EXERCISE >> Stopping right after the line with "[INSTAGRAM-BEITRAG 17847533526643512] (1296, 589)", please reproduce the material below exactly from its first line.

MATERIAL SUPPLIED >>
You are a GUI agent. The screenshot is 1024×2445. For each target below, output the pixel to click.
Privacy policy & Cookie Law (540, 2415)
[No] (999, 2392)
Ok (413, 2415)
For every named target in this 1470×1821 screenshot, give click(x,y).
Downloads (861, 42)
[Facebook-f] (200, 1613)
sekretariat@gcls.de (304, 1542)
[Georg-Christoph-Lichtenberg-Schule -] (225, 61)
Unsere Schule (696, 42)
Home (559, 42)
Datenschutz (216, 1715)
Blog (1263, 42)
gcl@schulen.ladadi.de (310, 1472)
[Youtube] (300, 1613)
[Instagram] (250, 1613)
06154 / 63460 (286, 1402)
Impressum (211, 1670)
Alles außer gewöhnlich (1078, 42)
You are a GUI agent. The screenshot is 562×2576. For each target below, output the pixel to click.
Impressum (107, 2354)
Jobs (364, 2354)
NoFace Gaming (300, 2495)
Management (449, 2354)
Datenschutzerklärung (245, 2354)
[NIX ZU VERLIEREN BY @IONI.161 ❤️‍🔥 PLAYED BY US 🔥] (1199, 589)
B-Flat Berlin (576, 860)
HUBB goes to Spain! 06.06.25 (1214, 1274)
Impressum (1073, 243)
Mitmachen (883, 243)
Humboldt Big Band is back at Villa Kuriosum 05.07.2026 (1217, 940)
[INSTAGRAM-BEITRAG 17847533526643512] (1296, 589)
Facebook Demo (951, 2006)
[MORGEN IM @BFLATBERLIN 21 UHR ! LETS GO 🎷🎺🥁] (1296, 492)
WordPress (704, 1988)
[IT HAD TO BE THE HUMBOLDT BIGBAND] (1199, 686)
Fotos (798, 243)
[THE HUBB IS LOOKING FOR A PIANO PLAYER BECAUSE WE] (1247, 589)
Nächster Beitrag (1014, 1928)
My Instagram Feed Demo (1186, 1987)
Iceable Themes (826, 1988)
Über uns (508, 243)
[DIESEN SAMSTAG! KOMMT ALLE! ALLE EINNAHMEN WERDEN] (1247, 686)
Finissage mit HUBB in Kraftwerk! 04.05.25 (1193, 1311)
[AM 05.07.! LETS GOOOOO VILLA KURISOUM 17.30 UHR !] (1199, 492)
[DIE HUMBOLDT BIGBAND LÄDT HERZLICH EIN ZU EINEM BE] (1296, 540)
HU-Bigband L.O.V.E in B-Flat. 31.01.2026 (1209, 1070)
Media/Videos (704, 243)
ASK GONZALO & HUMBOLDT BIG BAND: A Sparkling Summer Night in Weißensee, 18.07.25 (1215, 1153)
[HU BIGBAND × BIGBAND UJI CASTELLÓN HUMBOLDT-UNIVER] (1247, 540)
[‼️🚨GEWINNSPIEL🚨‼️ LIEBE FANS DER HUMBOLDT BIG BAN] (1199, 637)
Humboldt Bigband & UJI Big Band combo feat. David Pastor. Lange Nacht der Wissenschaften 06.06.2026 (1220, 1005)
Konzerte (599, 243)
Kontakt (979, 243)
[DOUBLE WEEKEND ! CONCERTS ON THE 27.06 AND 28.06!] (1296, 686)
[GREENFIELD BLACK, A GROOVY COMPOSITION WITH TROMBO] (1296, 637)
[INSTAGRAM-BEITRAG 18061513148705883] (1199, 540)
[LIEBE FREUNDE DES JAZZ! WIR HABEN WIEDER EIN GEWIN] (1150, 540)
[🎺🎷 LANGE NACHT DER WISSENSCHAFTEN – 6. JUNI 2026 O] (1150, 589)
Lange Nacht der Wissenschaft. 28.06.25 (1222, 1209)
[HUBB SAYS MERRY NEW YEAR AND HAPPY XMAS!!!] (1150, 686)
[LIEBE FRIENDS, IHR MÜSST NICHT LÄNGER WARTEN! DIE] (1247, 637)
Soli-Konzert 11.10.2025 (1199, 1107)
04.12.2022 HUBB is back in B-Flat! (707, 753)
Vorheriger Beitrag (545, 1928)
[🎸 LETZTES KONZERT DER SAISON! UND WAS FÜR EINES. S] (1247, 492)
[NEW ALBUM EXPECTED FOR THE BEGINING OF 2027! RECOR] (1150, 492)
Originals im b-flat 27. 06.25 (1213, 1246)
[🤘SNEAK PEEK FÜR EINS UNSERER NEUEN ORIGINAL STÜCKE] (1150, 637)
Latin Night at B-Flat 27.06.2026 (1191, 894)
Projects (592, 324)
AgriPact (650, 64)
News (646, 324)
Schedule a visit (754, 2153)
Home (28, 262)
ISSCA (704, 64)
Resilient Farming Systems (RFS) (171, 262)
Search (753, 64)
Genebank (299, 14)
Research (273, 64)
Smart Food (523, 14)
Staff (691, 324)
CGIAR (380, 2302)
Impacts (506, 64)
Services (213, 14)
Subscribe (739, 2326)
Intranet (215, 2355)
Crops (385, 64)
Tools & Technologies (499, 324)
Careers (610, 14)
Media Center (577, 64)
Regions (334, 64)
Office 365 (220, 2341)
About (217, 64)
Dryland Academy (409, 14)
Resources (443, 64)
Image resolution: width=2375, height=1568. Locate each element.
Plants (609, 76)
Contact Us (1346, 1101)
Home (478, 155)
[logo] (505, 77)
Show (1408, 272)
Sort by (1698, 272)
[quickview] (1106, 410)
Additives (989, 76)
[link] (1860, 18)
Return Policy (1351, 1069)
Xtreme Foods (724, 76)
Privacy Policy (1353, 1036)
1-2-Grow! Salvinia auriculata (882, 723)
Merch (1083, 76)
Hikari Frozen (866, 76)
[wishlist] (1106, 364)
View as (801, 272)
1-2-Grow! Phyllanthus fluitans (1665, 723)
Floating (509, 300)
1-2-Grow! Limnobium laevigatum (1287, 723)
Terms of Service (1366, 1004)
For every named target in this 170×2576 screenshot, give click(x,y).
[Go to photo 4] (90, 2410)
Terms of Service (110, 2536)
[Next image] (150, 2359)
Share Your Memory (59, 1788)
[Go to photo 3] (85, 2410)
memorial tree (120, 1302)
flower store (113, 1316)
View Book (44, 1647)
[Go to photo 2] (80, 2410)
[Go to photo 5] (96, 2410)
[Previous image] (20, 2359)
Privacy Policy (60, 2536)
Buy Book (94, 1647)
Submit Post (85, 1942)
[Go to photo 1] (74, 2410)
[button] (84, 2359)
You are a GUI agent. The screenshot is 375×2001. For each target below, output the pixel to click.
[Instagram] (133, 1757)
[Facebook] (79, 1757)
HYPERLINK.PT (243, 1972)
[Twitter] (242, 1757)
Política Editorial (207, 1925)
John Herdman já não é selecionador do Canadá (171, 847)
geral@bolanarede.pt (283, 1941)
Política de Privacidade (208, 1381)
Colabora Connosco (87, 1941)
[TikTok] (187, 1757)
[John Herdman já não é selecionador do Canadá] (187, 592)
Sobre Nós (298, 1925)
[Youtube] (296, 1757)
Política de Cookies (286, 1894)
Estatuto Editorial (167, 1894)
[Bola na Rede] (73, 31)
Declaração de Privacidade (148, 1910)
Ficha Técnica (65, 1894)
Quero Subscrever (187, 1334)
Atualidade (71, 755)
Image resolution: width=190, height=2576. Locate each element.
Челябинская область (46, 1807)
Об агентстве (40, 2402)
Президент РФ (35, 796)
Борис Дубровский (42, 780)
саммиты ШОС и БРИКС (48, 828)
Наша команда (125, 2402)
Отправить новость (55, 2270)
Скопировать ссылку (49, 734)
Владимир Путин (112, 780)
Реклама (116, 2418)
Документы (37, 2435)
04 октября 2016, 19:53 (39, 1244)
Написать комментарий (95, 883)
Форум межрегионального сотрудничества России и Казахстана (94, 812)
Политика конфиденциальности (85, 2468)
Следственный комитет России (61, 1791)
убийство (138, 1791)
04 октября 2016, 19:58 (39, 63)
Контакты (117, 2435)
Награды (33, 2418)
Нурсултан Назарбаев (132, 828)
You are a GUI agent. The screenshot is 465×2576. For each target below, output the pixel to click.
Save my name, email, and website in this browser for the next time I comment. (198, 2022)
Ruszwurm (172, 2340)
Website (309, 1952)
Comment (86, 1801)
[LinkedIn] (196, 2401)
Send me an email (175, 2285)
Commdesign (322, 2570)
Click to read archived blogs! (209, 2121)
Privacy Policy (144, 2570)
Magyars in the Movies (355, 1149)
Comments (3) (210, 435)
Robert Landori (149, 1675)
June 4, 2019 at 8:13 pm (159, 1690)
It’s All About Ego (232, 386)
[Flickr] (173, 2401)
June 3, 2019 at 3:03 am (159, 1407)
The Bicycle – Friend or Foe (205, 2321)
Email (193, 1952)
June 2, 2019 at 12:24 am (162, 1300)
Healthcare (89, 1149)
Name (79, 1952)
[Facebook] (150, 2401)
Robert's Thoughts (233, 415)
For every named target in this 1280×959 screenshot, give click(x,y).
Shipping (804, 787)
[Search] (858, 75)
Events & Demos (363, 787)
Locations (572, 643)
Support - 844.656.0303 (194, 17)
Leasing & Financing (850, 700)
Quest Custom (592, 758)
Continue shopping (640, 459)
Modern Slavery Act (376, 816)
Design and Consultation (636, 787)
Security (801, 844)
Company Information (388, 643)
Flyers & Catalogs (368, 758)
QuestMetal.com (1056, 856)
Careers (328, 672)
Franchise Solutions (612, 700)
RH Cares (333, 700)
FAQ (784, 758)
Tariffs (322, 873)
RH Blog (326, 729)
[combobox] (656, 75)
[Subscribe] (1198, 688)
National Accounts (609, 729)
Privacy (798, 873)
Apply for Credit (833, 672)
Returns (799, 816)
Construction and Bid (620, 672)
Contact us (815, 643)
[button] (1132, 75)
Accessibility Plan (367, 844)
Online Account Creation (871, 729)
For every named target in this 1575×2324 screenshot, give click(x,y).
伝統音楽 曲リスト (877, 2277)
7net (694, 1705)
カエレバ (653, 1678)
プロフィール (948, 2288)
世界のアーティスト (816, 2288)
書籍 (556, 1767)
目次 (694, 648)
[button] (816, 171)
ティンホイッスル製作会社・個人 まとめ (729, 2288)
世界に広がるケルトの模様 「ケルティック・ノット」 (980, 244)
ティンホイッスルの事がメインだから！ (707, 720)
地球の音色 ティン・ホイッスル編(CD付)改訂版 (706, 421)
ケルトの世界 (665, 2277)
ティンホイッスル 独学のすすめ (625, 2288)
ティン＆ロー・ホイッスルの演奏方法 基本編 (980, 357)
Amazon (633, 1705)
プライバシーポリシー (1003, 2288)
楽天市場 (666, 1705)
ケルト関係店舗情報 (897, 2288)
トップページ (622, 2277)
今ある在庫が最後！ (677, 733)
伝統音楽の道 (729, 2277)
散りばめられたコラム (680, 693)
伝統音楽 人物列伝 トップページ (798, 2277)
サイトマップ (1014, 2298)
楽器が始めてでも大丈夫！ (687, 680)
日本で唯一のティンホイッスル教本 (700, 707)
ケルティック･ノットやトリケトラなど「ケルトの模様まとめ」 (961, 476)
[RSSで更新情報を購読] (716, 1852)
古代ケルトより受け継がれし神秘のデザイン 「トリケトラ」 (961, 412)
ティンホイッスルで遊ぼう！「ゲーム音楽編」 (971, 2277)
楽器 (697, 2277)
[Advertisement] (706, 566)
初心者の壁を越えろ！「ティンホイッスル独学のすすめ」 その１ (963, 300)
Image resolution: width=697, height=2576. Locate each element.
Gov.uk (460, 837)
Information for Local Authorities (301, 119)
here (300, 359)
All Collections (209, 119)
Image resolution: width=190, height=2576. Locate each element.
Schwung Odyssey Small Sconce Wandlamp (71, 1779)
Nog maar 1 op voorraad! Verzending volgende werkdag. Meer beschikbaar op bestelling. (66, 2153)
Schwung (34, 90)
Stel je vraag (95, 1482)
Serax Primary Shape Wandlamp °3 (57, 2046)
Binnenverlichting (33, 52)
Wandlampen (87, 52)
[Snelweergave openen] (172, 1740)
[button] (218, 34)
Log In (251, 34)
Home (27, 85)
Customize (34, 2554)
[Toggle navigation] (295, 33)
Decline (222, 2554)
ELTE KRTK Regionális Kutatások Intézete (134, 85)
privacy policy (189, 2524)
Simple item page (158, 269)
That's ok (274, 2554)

ANSWER TO THE EXERCISE >>
You are a GUI agent. The screenshot is 1024×2445. For each target below, output the pixel to click.
Privacy policy & Cookie Law (540, 2415)
[No] (999, 2392)
Ok (413, 2415)
For every named target in this 1470×1821 screenshot, give click(x,y).
Downloads (861, 42)
[Facebook-f] (200, 1613)
sekretariat@gcls.de (304, 1542)
[Georg-Christoph-Lichtenberg-Schule -] (225, 61)
Unsere Schule (696, 42)
Home (559, 42)
Datenschutz (216, 1715)
Blog (1263, 42)
gcl@schulen.ladadi.de (310, 1472)
[Youtube] (300, 1613)
[Instagram] (250, 1613)
06154 / 63460 (286, 1402)
Impressum (211, 1670)
Alles außer gewöhnlich (1078, 42)
You are a GUI agent. The screenshot is 562×2576. For each target below, output the pixel to click.
Impressum (107, 2354)
Jobs (364, 2354)
NoFace Gaming (300, 2495)
Management (449, 2354)
Datenschutzerklärung (245, 2354)
[NIX ZU VERLIEREN BY @IONI.161 ❤️‍🔥 PLAYED BY US 🔥] (1199, 589)
B-Flat Berlin (576, 860)
HUBB goes to Spain! 06.06.25 (1214, 1274)
Impressum (1073, 243)
Mitmachen (883, 243)
Humboldt Big Band is back at Villa Kuriosum 05.07.2026 (1217, 940)
[INSTAGRAM-BEITRAG 17847533526643512] (1296, 589)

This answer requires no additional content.